The Market Today: Shades of 1987?Learn more about this firm
In the past couple of days, three different people have forwarded me an opinion piece that attempts to draw some parallels between the way the market acted in October 1987 and the way it’s acting now. Some analysts are actually issuing alerts that we might get a significant market pullback.
I reviewed the charts, which do look quite similar. And the stock market is indeed showing signs of weakness. Since the S&P 500's most recent peak—at 2,175.30 on September 30—we have dropped a bit over 2.6 percent as I write this. Worse, the market has broken through the 100-day moving average. Is doom ahead?
We’ve seen this type of thing before, remember?
We could compare right now to June of this year, when markets dropped more than 5 percent and broke the 100-day line, or last December to January, when markets fell nearly 12 percent, breaking the 200-day line. As those drops show, a pullback doesn’t necessarily mean a bear market. In fact, in both cases, the pullback set the stage for a stronger move up. Even after the 1987 decline, as terrifying as it was, the market returned to new highs within a year.
Pullbacks are normal. Big drops are less normal, but still not uncommon. When I see calls for a 1987-type event, I draw two conclusions:
- First, markets are still worrying, which is actually a good sign.
- Second, because of that worry, a long-term pullback is much less likely.
Since 1929, we have had 10 bear markets, with a decline of 20 percent or more, and several other close calls, such as 1998 or 2011, where markets were down almost that far. In all of the bear market cases except two, the economy was in a recession before the bear market kicked off. In the two cases without a recession (1962 and 1987), the market did decline sharply but then bounced back within a year.
In other words, without a recession, pullbacks may be large but they haven’t been long.
Keeping normal pullbacks in perspective
When most people hear 1987, they think “major market event that could wreck my portfolio.” In fact, 1987 was not that event. 2000 and 2008, if handled improperly, could have wrecked portfolios, but that was because they combined a large decline with a long-term recovery. A shorter-term pullback is much less damaging, even if it’s every bit as scary at the moment.
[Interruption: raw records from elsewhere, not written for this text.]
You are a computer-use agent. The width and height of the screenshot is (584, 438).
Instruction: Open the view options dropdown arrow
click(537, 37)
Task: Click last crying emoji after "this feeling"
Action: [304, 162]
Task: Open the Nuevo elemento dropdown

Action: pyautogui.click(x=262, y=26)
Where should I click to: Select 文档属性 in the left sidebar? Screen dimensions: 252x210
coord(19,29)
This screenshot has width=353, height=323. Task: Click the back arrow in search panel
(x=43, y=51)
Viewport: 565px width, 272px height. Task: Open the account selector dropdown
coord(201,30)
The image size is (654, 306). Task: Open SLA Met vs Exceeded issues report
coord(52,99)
As I have written before, I do not see a recession any time soon, so I’m not concerned about a sustained bear market just yet. That said, I wouldn't be surprised if we get more market volatility, including a larger pullback. With all of the uncertainty around the election, along with potentially growing problems elsewhere in the world, it’s certainly possible.
I personally start to pay attention when the market drops below its 200-day moving average. For the S&P 500, that would be around 2,068, which equates to a drop of just under 6 percent from the all-time high. This kind of a dip would be absolutely normal volatility—and something that, again, we’ve already seen twice this year. However similar the charts look, what we are seeing now is pretty normal, not a signpost of doom.
If we do get a repeat of 1987, that would be scary and damaging. On the other hand, it would also likely be short lived and a buying opportunity—or, in other words, a pullback. Right now, economic conditions are such that any drop is very likely to be just that rather than something worse.
Let’s not confuse a pullback, even a very big one, with another 2008.
Brad McMillan is the chief investment officer at Commonwealth Financial Network, the nation’s largest privately held independent broker/dealer-RIA. He is the primary spokesperson for Commonwealth’s investment divisions. This post originally appeared on The Independent Market Observer, a daily blog authored by Brad McMillan.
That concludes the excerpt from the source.